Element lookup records

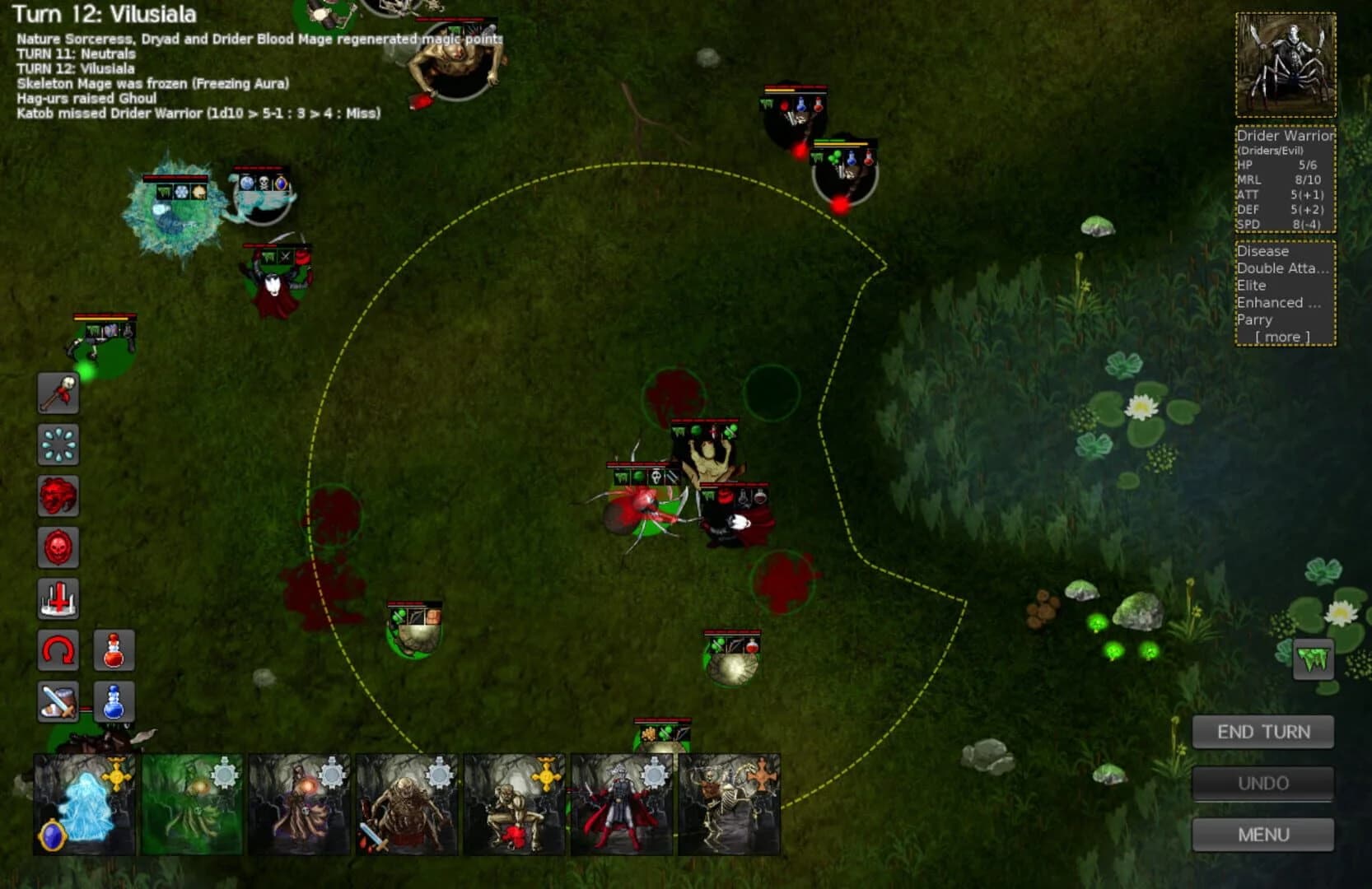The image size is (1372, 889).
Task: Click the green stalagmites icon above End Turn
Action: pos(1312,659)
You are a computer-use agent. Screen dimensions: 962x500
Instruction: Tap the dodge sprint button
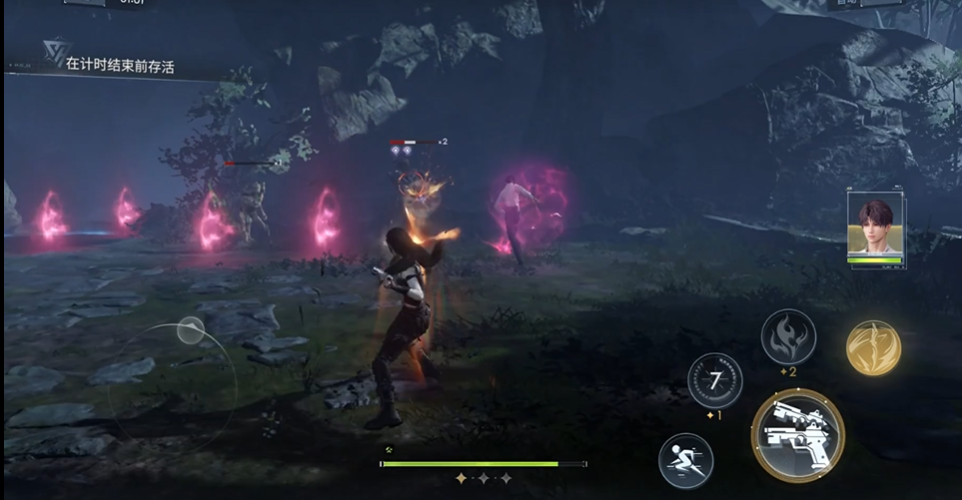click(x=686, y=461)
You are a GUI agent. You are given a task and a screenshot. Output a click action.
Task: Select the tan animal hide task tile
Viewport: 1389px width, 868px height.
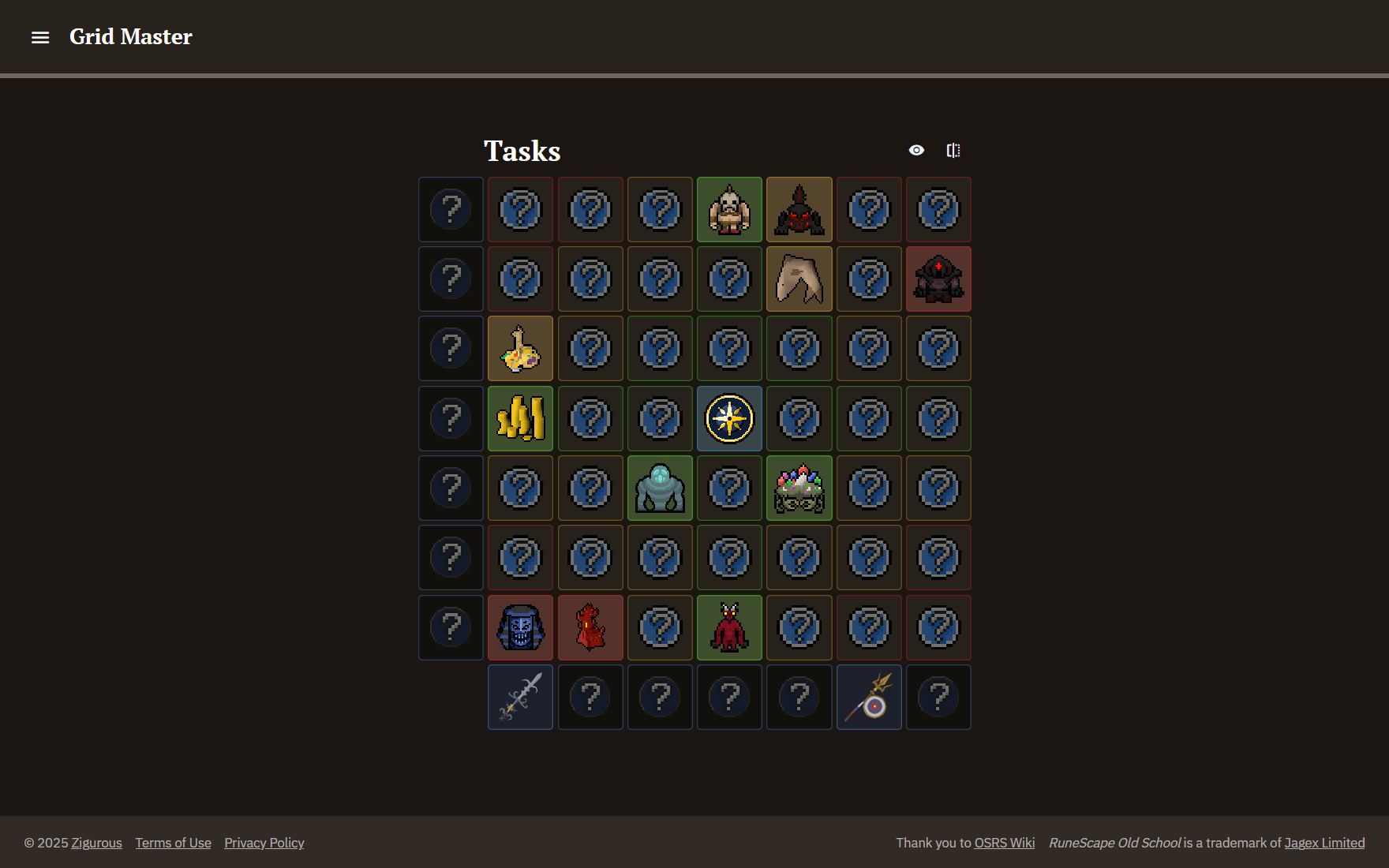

◆ EXERCISE PROMPT ◆
Render each line of the material above as an item in a numbered list, omitting blank lines and leaving the pictures out.

◆ THE RESPONSE ◆
1. The image size is (1372, 889).
2. Task: Click the green stalagmites icon above End Turn
3. Action: pos(1312,659)
4. You are a computer-use agent. Screen dimensions: 962x500
5. Instruction: Tap the dodge sprint button
6. click(x=686, y=461)
7. You are a GUI agent. You are given a task and a screenshot. Output a click action.
8. Task: Select the tan animal hide task tile
9. Viewport: 1389px width, 868px height.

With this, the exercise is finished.